On the local level, $5.5 million was pulled from Rockingham County in New Hampshire and more than $4.4 million was taken from Ocean County, New Jersey, among other cities and counties.
New York's pandemic rental assistance program covers up to 12 months of missed pandemic rent and three months of future rent, with payments issued directly to landlords. Tenants must make no more than 80% of the area median income to qualify and must also demonstrate pandemic-related financial hardship and housing instability.
The state says it has issued 130,773 payments so far, totaling about $1.63 billion. Another $392 million has been set aside on behalf of 31,400 qualifying tenants but has yet to reach landlords, according to the state.
In statements Tuesday, advocates for New York landlords and tenants alike called on the state to send funds to ERAP.

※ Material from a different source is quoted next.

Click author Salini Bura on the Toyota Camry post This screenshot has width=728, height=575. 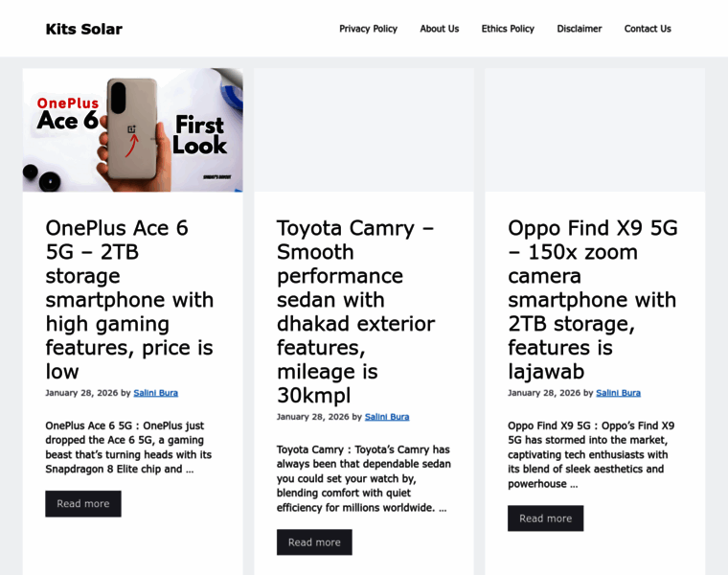coord(387,417)
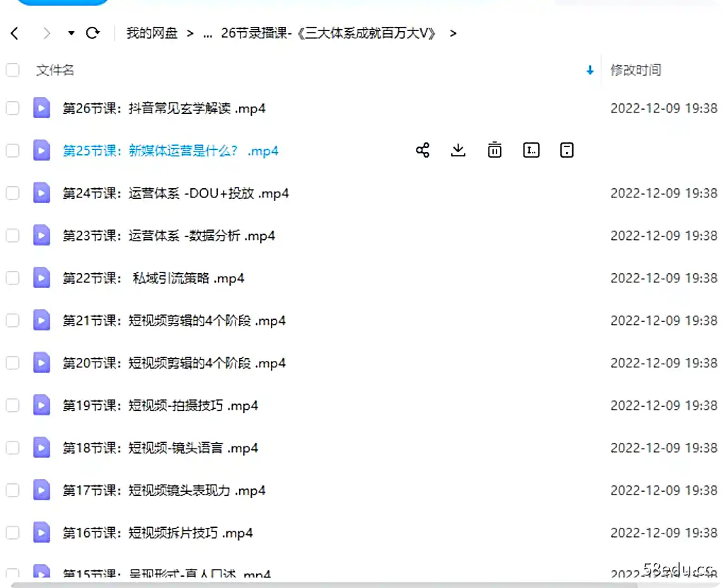Click the forward navigation arrow
The image size is (725, 588).
47,33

Joseph Strasburg, president of the Rent Stabilization Association, a landlord trade group, said Treasury's allotment "falls woefully short," making "passage of the state Assembly's recently proposed budget bill even more significant and urgent."
The state should put up at least $1 billion, said Judith Goldiner, attorney-in-charge of the civil law reform unit at the Legal Aid Society, as Treasury's latest funding falls "drastically short of the statewide demand we are seeing from tenants at risk of eviction."